Well, I'm not really agreeable with the price (about 45 bucks for a pound) BUT I tried them anyway. I have become so desperate over Cinny's tooth grinding and tired of having 1-3 points knocked off of every element in each dressage test we have done that I was willing to give it a try. But I'll tell you, if it wasn't a USEF Dressage judge, I might not have had any trust or faith at all...but still skeptical when I ordered.

The bag came today. It smells like cotton candy. I put one in my mouth (it is safe for humans) and it tasted like wheat cereal with way too much sugar in it. There was no numbness, nothing really all that spectacular or special happening in my mouth. Maybe a little more wetter than normal but my lunch was cooking in the microwave so it could have been a lunchtime mouth watering. No real expectation at this point.

I don't know how, I don't now why but they actually WORK!. At least on Cinny they do. Of course every horse is different. But seriously, I fed him a handful after tacking him up and then put him to work on the lunge line with side reins. Something that ALWAYS makes him grind like a beaver. Nothing... He was chomping and chewing his bit, flapping his lower lip, even drooling a little but no grinding.

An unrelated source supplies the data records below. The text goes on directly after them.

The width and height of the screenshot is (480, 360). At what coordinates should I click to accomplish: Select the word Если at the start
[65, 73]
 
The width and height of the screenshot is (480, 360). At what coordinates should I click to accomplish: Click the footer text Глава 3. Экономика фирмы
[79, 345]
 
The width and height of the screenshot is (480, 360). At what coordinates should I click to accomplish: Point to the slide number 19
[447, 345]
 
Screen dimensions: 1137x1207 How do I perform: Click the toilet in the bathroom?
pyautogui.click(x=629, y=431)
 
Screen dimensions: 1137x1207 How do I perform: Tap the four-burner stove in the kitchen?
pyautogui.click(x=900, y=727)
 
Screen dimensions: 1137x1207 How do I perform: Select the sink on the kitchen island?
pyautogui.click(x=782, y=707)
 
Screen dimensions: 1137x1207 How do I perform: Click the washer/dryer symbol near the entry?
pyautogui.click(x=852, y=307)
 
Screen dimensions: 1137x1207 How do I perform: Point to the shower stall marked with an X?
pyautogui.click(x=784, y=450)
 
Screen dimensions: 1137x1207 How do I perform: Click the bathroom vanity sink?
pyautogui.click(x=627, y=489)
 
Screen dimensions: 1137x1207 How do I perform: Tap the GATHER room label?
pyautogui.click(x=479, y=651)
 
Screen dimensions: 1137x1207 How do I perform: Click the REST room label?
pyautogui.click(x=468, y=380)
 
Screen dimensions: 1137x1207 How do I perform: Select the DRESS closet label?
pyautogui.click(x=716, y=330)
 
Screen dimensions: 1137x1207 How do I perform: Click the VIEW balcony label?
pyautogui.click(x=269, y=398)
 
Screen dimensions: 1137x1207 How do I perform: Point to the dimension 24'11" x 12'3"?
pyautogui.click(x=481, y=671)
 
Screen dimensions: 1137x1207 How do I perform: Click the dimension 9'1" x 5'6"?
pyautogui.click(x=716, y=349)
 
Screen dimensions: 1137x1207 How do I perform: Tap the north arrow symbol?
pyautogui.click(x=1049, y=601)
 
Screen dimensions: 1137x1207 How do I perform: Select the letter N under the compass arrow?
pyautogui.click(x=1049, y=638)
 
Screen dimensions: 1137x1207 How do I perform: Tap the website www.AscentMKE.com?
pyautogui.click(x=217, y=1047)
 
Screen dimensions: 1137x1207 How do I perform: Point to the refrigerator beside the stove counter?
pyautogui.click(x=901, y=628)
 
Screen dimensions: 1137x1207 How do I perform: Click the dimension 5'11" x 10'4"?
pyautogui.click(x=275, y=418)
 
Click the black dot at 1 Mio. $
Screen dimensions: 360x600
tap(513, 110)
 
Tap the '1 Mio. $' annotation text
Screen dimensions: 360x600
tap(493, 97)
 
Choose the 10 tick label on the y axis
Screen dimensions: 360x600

So then I hopped on and rode him on a square making my turns on the fore. This is a GUARANTEE teeth grinding exercise. Frankly the horse hates it and lets me KNOW. He flicked his ears back once and had an angry look on his face, but kept chewing and chomping, but not gritting or gritting. He did pop up a few kicks...but that is his normal way of saying he is really frustrated with what I'm asking him to do.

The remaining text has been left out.